Well, for nuclear oversight in all of France, I already mentioned the stonewalling of measurements of Chernobyl fallout -- a rather strong case of "if we don't look for it, it doesn't exist". I also don't think that IAEA and Euratom oversight is different for Brunsbüttel, though Sellafield is another thing, being known to have been in breach of Euratom rules. (But again, check the frequency of Euratom control visits to La Hague.)
There were La Hague issues after those you cite. Not on the level of Sellafield, but still.
There is a leukemia cluster controversy for that site too, in 1997 measurements at a wastewater pipe exit showed radiation levels up to 500 times above background, from not only liquid waste but solid in grains up to twice the permitted diametre, there was controversy about excessive inert gas and increasing iodine release in the air, more recently similar measurements of groundwater contradicted official reports.
What's more, La Hague was also part of the German Castor scandal I passingly mention in my own diary: inproper handling of the containers and bad information flow about external contamination and damage they measured. Also worth to point out that while the French authorities referred to international limits still above the values measured at that pipe, the pipe's contamination was above levels where in Germany they would be considered waste to be disposed of in concrete.
But at least they stopped pouring concrete over highly radioactive material. *Traitor*, n. A benighted individual who perceives an illusory distinction between serving his nation and abetting the criminals who govern it.
At the time of Chernobyl, Pierre Pellerin said what was true - that the Chernobyl cloud was passing over France and was clearly detected - and what his professional judgment was - levels were too low to be a threat and justify public action.

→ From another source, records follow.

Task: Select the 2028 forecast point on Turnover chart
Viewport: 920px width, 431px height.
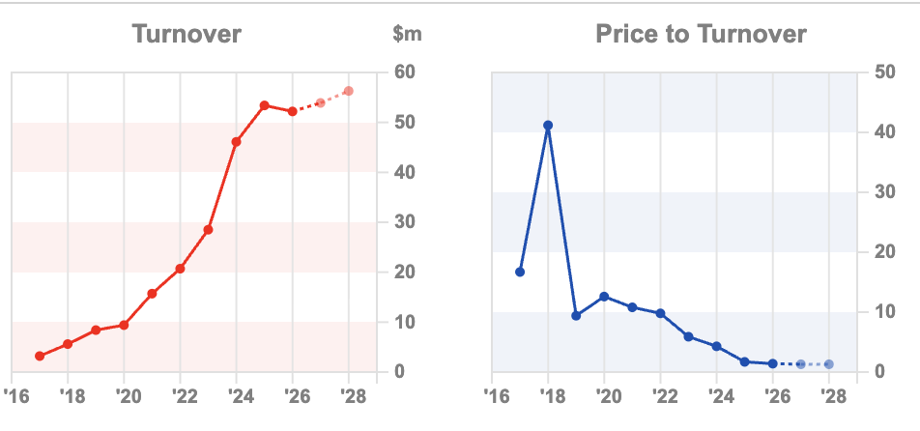Action: click(x=348, y=91)
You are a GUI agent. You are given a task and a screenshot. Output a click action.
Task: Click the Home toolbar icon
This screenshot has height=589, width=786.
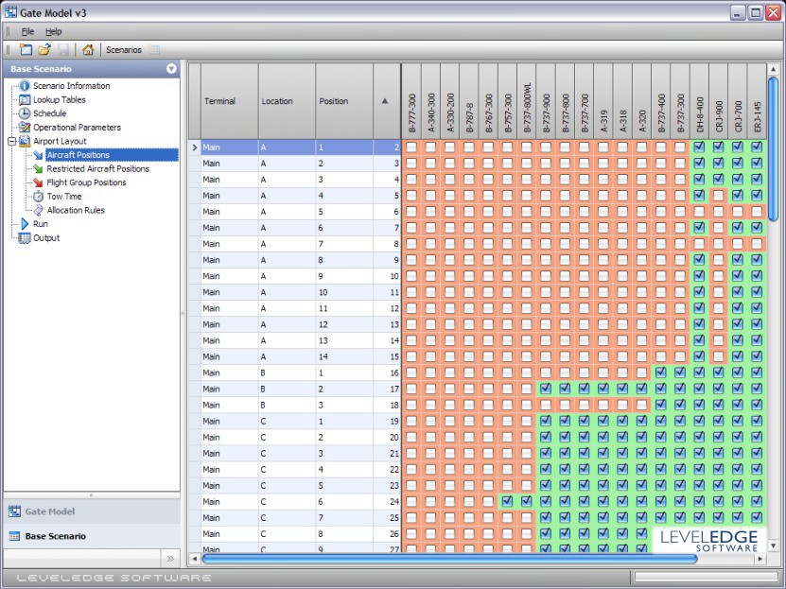click(88, 49)
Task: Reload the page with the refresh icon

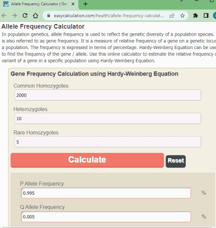Action: pos(25,15)
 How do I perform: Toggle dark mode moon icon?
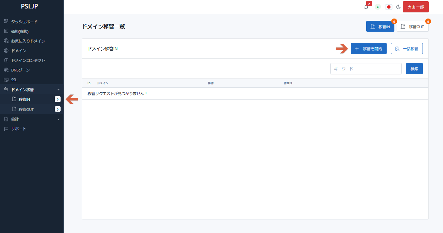(399, 7)
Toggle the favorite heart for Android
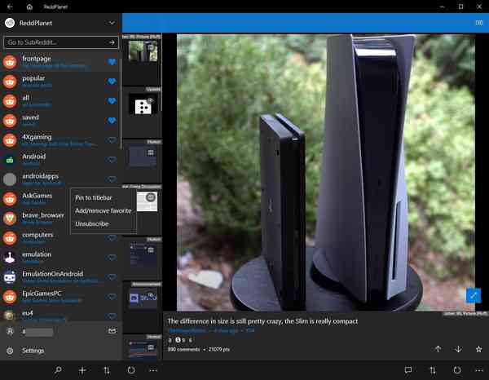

One thing is that his judgment was debatable and Pellerin was problably treating bio-concentration too lightly.
The other thing is that Mamère, who was the chief editor and main anchor of the midday news on Antenne 2, spun Pellerin's words and reported flat-out that government was denying that the Chernobyl cloud was passing over France.
The two, Mamère and France 2, were condemned for defamation in 2001, 2002, 2003 until the European Court of Human Rights decided that lying was a human right in 2006.
-
Whose measurements? That CRIRAD joke? Controversy? Sure. There's a controversy between evolution and biblical creationism where I live. So what's the point?
Also worth to point out that while the French authorities referred to international limits still above the values measured at that pipe, the pipe's contamination was above levels where in Germany they would be considered waste to be disposed of in concrete.
And don't worry, it's treated as waste and it shows up in the ANDRA inventory. La Hague, item 6b
Nature des déchets :Concrétions issues du nettoyage de la conduite de rejet (34,7 m3) Radio-nucléides : PF PA Classe : FMA-VC
There again my point. The supposed "secrecy" is a myth.
Nope, the case is not reducible to the Mamère-Pellerin libel case. You conveniently forget about the leaked report by Marie-Odile Bertella-Geffroy and other recent re-evaluations. That was in late 2005. Read here and here. *Traitor*, n. A benighted individual who perceives an illusory distinction between serving his nation and abetting the criminals who govern it.
But again, Criirad is involved and I hold those guys to be first class wankers. So I expect the whole thing to dissolve in a non-lieu.
Military+nukes+commies(or any other ideologic idiots)= very bad Peak oil is not an energy crisis. It is a liquid fuel crisis.
The total leakage from Maybak was 8,900 PBq, that lake drying wind transport meant only a fraction of that. *Traitor*, n. A benighted individual who perceives an illusory distinction between serving his nation and abetting the criminals who govern it.
Windscale: 0.7 PBq Lawrence Livermore 1965: 11 PBq (c. 15 times Windscale) TMI: 90 PBq into the atmosphere (1900 PBq total) Mayak/Chelyabinsk: 700 PBq (1000 times Windscale) Chernobyl: 14,000 PBq (the bulk iodine and xenon)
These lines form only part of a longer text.